I was very happy with it and I remember I was especially taken with the ribbon fringe.

The reason this sticks in my mind at all, though, is that I got such a telling off from my mother for wasting it all and not sewing it properly.

I’m tempted to say I’m still scarred by that today – not necessarily by the single instance but by the general waste-not-want-not mentality – but ‘scarred’ is probably too strong a word. If everyone was more like my mother we would not have a hole in the ozone layer. I should probably say something like ‘affected’ and this quilt has demonstrated that, although I only realised that after I had finished it.

For the backing I used an orphan block and the batting is a piece of quilt that has had several previous incarnations.

First I made two quilts…

Then, when the sofa quilt got faded by the sun, I combined them into a table cloth…

When that became further faded and too stained, some of it became an ironing board cover…

And the buttons and notions are sewn on with the end of the thread I used for the quilting, not so much as a design choice as to avoid throwing it away!

I have no clue what became of that first random foray into dressmaking but, with hindsight, I think I should consider it my first piece of textile art!

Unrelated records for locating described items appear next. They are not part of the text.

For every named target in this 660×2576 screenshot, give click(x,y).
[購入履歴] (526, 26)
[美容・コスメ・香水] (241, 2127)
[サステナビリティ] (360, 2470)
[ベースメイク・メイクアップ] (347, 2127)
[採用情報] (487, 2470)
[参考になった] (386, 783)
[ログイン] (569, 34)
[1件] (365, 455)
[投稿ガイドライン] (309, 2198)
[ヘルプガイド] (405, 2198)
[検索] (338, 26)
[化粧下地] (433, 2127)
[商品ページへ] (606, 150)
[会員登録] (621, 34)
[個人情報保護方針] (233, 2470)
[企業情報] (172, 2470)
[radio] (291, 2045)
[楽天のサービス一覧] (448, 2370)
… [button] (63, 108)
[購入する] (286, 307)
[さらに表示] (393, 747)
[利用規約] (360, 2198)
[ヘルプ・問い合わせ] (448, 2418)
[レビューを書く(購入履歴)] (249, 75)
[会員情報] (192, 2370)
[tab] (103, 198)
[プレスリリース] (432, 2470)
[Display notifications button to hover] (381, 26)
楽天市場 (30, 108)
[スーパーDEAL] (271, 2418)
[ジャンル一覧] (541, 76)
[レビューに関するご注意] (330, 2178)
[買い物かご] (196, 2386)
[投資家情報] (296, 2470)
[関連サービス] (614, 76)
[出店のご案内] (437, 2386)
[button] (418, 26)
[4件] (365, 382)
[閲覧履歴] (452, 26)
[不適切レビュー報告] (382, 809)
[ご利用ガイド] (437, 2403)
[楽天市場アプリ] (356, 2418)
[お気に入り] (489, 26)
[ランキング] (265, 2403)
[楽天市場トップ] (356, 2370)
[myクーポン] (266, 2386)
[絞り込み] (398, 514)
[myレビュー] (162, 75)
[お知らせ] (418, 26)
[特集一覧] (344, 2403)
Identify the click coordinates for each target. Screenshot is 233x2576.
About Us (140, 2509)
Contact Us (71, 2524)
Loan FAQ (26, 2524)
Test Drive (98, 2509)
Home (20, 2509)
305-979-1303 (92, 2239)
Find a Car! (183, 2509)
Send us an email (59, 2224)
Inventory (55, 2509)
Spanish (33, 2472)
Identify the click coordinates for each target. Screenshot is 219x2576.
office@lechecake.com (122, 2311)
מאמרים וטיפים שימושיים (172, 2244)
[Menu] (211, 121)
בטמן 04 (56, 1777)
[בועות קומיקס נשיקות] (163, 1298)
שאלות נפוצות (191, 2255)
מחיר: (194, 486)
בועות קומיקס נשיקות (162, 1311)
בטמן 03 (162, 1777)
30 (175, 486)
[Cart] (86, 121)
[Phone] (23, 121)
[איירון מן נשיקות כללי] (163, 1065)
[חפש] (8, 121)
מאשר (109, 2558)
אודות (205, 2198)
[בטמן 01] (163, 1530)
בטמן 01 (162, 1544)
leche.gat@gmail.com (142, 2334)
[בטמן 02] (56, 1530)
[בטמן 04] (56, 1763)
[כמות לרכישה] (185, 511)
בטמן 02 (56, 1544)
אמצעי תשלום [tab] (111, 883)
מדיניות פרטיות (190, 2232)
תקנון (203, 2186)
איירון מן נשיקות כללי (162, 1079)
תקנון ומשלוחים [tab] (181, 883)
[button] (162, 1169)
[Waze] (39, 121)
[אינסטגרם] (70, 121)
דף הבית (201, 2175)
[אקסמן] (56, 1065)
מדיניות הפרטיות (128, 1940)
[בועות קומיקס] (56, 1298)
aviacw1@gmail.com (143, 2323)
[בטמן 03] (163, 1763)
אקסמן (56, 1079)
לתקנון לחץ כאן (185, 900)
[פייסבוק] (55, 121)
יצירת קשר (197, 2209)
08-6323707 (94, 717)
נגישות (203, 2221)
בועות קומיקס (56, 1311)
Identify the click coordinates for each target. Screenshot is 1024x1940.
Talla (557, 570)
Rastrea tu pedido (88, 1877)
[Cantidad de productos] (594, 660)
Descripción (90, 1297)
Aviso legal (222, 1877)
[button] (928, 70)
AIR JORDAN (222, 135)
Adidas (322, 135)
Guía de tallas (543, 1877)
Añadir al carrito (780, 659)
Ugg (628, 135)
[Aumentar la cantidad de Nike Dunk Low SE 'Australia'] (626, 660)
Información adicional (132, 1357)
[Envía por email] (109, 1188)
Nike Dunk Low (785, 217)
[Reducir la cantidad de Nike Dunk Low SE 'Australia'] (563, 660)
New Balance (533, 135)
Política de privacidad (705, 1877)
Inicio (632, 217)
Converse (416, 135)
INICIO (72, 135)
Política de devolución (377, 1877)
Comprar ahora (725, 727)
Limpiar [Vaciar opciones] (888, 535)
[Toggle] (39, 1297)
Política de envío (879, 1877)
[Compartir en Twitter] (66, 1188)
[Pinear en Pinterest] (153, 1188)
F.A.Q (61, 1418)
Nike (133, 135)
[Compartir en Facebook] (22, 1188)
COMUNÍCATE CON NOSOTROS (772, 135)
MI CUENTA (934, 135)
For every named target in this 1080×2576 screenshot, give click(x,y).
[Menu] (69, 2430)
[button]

Please visit The Endeavourers to see what everyone else has made. These Reveals are always an inspiration and I can’t wait to see them all :)

Janine @ Rainbow Hare

6 thoughts on “Waste Not, Want Not

  1. piecefulwendy

    This just has me smiling, as I recall some of the things I did as a young creative. Too bad you don’t have that piece any longer. It would be delightfully fun to see it now! I love the joy in this piece!

    Like

  2. Catherine

    I think you have obviously been set on a very joyfully creative course from a very early age! So hopefully the telling off has not cramped your style too much, and was just the incentive for inventive use of materials :-). I love this piece – like your others it is very happy.

    Like

  3. TextileRanger

    Oh, this is so wonderful! I got one of those embroidery sets as a child too — and I dutifully followed the chart and put each awful color where they said to put it. I hated the moss green of the trees, the gawdy gold and blue of one dress, and the light blue and red combination of the other dress! Nothing went together! But I finished it.

    Later my mom bought me a kit for a cross-stitched bedspread and matching sampler, and I hated those color combinations even more, but I finished that whole thing too! My grandmother’s quilting group hand-quilted it for me — and then I gave it away as soon as I could. If only I had known one could buy individual skeins of embroidery floss, maybe I could have saved it.

    So I think your use of those childhood supplies was a much better idea. You might have gotten a scolding, but you didn’t doom yourself to hours of work with ugly colors. :)

    Liked by 1 person

  4. Kim Sharman

    Even as a six year old you were filled with magical creative talent. You have continued on that whimsical yellow brick road of yours delighting us all with your clever imaginings. I love the many lives of those two lovely quilts.